Souvent le passé déborde, quand l'angoisse est si sensible à toutes choses.
(Enfin de compte je me remets à généraliser, à parler de moi, sans utiliser le
"je". J'espère que vous me pardonnerez cette généralisation, de
quitter le domaine du particulier, car c'est peut être seulement un reste de
pudeur.)
Mais point de lyrisme, c'est ce constat qui me fait poser cette question:
Faut il oublier?
Il semblerait en effet qu'il suffirait d'oublier pour pouvoir revivre pleinement les moments de chaque instant, que la peur disparaîtrait.
Mais pourtant, quand je me pose cette question, qui, si je m'arrêtais là, ne
semble avoir qu'une évident réponse, pourtant je me révolte face à cette idée.
Cette souffrance c'est elle qui m'a fait, c'est elle qui m'inspire tout ce que
je suis, ce serait un suicide que l'oubli, une naissance aussi peut être.
Mais peu m'importe, comment accepter d'oublier ces souffrances!!!
Que serions nous sans nos souffrances?
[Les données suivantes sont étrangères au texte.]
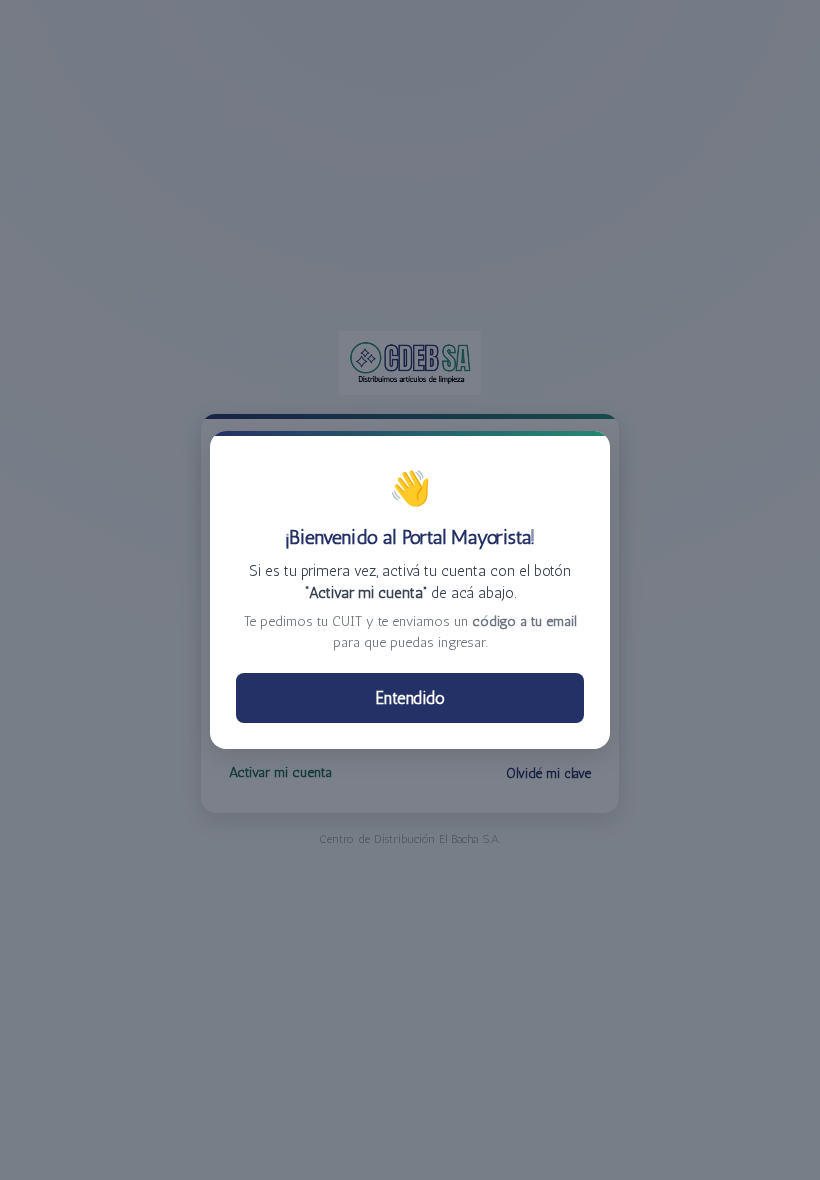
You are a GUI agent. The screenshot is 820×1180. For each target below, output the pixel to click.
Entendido (410, 698)
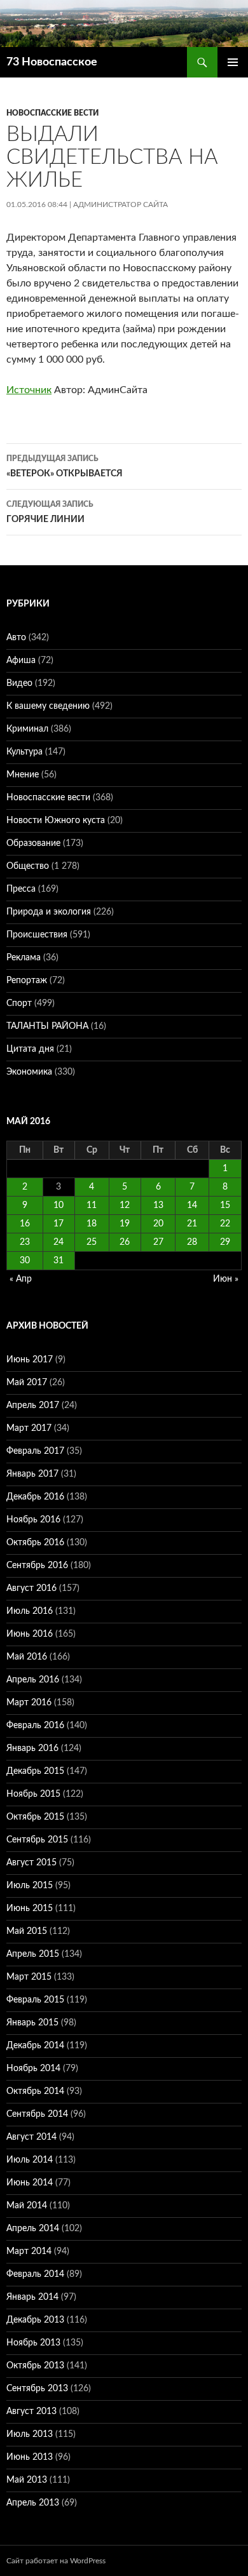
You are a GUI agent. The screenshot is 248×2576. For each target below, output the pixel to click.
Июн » (225, 1279)
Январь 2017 (32, 1474)
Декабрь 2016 (35, 1497)
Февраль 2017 (35, 1451)
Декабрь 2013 (35, 2320)
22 (225, 1223)
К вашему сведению (48, 706)
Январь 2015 (32, 2022)
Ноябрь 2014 (33, 2068)
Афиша (21, 660)
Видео (19, 683)
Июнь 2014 (29, 2182)
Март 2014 (29, 2251)
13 (158, 1205)
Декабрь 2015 (35, 1771)
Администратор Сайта (120, 204)
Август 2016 (31, 1588)
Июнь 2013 (29, 2457)
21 (192, 1223)
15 (225, 1205)
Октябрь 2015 (35, 1817)
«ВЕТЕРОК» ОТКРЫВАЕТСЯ (64, 466)
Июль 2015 (29, 1885)
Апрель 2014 (32, 2228)
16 (25, 1223)
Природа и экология (48, 912)
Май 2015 (26, 1931)
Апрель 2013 (32, 2503)
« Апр (21, 1279)
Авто (16, 637)
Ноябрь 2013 (33, 2342)
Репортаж (26, 980)
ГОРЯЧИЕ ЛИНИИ (49, 512)
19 (125, 1223)
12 (125, 1205)
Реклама (23, 957)
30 (25, 1260)
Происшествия (36, 934)
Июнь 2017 (29, 1359)
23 (25, 1242)
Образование (33, 843)
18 (91, 1223)
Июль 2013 (29, 2434)
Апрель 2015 (32, 1954)
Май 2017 (26, 1382)
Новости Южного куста (55, 820)
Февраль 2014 (35, 2274)
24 (58, 1242)
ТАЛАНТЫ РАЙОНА (47, 1026)
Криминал (27, 729)
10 (58, 1205)
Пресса (21, 889)
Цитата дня (30, 1049)
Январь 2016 (32, 1748)
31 (58, 1260)
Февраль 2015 (35, 2000)
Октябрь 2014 (35, 2091)
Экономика (29, 1072)
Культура (24, 752)
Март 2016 (29, 1702)
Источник (29, 390)
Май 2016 (26, 1657)
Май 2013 (26, 2480)
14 (192, 1205)
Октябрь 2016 (35, 1542)
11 (91, 1205)
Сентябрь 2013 (37, 2388)
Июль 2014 (29, 2160)
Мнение (22, 774)
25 (91, 1242)
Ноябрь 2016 (33, 1519)
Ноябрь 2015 (33, 1794)
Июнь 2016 (29, 1634)
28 (192, 1242)
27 (158, 1242)
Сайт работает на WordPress (56, 2561)
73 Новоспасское (51, 62)
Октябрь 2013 (35, 2365)
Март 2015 (29, 1977)
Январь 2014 (32, 2297)
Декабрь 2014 (35, 2045)
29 (225, 1242)
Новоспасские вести (52, 113)
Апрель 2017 (32, 1405)
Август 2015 (31, 1862)
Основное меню (232, 62)
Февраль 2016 (35, 1725)
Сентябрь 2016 (37, 1565)
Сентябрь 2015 (37, 1839)
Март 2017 (29, 1428)
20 (158, 1223)
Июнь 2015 (29, 1908)
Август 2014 (31, 2137)
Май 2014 (26, 2205)
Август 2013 (31, 2411)
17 (58, 1223)
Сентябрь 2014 (37, 2114)
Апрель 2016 (32, 1679)
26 (125, 1242)
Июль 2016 (29, 1611)
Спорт (19, 1003)
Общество (27, 866)
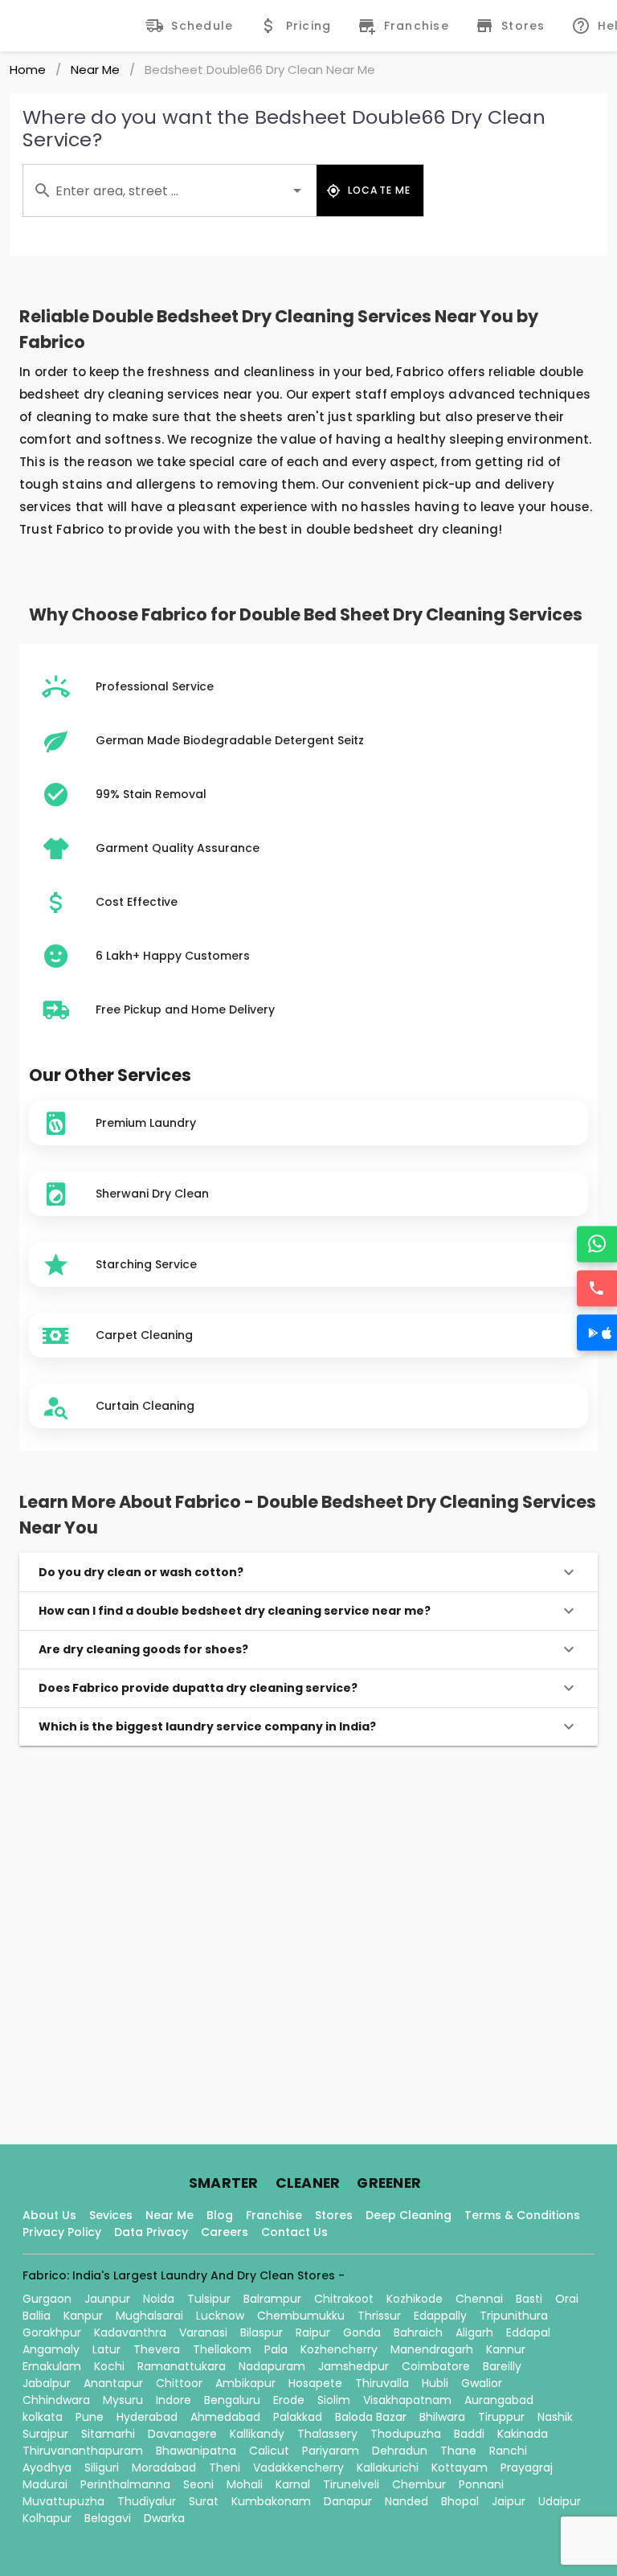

Que serais je?
Toute les qualités, et défauts sûrement aussi, viennent de celles ci, de ces expériences.
Tout mes idéaux, tout l'avenir que je projette, cette envie au plus profond
de moi, ce besoin, même, d'être père, d'avoir une famille, et d'être là pour
mes enfants, ne proviennent que de la souffrance que j'éprouve moi même à ne
pas avoir eu de père.
C'est ce manque, cette erreur de la vie, que j'ai tant de mal à pardonner,
cette mort prématurée, qui me pousse à vouloir construire ce qui m'a manqué à
moi, ce que j'estime que j'aurai du avoir.
C'est ce sentiment d'injustice, qui me pousse à vouloir devenir le meilleur des pères, qui me pousse à être ce que j'estime que les autres auraient du être avec moi.
On ne peut changer le passé, mais la peur de la souffrance, de la reconnaissance de cette souffrance, la peur de voir un enfant pleurer un père absent, disparu, qui me pousse à être là pour un gosse, qui ne connaîtra pas ça.
Mais ce n'est pas juste ces projets d'avenir, qui sont bénéfiques, c'est
toute cette peur, qui pourtant est une souffrance de chaque instant, que
je me refuse à oublier.
Car sans la peur que serait le courage? On ne peut pas parler de courages s'il
n'y a pas de peur, quoique fasse un homme, si grande soit son oeuvre, il n'y
aurait pas une once de courage dans cet être s'il n'y avait en lui aucune peur.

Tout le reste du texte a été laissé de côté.